DATA
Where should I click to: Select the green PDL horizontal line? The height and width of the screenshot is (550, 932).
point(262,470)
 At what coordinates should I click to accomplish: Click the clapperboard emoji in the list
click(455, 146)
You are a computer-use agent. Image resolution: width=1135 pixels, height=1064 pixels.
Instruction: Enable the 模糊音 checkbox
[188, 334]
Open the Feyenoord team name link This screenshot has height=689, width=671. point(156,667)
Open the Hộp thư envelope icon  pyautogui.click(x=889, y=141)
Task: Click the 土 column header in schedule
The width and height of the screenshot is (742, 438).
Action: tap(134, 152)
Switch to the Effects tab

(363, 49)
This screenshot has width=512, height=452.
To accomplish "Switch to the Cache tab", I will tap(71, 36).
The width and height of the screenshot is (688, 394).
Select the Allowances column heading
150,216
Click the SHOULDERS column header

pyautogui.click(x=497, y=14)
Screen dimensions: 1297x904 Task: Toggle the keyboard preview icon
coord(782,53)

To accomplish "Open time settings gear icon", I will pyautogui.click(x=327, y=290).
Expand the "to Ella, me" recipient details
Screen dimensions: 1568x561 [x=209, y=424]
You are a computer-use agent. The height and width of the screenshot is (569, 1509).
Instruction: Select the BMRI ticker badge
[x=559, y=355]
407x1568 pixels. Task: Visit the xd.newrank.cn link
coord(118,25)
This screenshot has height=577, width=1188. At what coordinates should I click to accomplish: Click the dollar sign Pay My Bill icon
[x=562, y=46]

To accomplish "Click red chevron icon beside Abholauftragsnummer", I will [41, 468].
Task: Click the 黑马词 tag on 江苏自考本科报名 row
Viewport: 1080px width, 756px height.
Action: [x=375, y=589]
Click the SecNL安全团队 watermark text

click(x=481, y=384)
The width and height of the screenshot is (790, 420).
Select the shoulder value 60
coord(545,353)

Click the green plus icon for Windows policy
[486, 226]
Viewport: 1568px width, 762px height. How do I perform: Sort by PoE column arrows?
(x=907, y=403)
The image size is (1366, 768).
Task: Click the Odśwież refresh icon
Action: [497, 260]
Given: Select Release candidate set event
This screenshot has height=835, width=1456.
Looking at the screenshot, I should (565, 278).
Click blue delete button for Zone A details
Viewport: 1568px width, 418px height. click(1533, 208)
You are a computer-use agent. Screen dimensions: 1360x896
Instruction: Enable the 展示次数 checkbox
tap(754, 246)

REQUIREMENTS
Copy all of the data above word for word.

EXERCISE OUTPUT
Where should I click to: Select the green PDL horizontal line? The height and width of the screenshot is (550, 932).
point(262,470)
 At what coordinates should I click to accomplish: Click the clapperboard emoji in the list
click(455, 146)
You are a computer-use agent. Image resolution: width=1135 pixels, height=1064 pixels.
Instruction: Enable the 模糊音 checkbox
[188, 334]
Open the Feyenoord team name link This screenshot has height=689, width=671. point(156,667)
Open the Hộp thư envelope icon  pyautogui.click(x=889, y=141)
Task: Click the 土 column header in schedule
The width and height of the screenshot is (742, 438).
Action: tap(134, 152)
Switch to the Effects tab

(363, 49)
This screenshot has width=512, height=452.
To accomplish "Switch to the Cache tab", I will tap(71, 36).
The width and height of the screenshot is (688, 394).
Select the Allowances column heading
150,216
Click the SHOULDERS column header

pyautogui.click(x=497, y=14)
Screen dimensions: 1297x904 Task: Toggle the keyboard preview icon
coord(782,53)

To accomplish "Open time settings gear icon", I will pyautogui.click(x=327, y=290).
Expand the "to Ella, me" recipient details
Screen dimensions: 1568x561 [x=209, y=424]
You are a computer-use agent. The height and width of the screenshot is (569, 1509).
Instruction: Select the BMRI ticker badge
[x=559, y=355]
407x1568 pixels. Task: Visit the xd.newrank.cn link
coord(118,25)
This screenshot has height=577, width=1188. At what coordinates should I click to accomplish: Click the dollar sign Pay My Bill icon
[x=562, y=46]

To accomplish "Click red chevron icon beside Abholauftragsnummer", I will [41, 468].
Task: Click the 黑马词 tag on 江苏自考本科报名 row
Viewport: 1080px width, 756px height.
Action: [x=375, y=589]
Click the SecNL安全团队 watermark text

click(x=481, y=384)
The width and height of the screenshot is (790, 420).
Select the shoulder value 60
coord(545,353)

Click the green plus icon for Windows policy
[486, 226]
Viewport: 1568px width, 762px height. How do I perform: Sort by PoE column arrows?
(x=907, y=403)
The image size is (1366, 768).
Task: Click the Odśwież refresh icon
Action: [497, 260]
Given: Select Release candidate set event
This screenshot has height=835, width=1456.
Looking at the screenshot, I should (565, 278).
Click blue delete button for Zone A details
Viewport: 1568px width, 418px height. click(1533, 208)
You are a computer-use agent. Screen dimensions: 1360x896
Instruction: Enable the 展示次数 checkbox
tap(754, 246)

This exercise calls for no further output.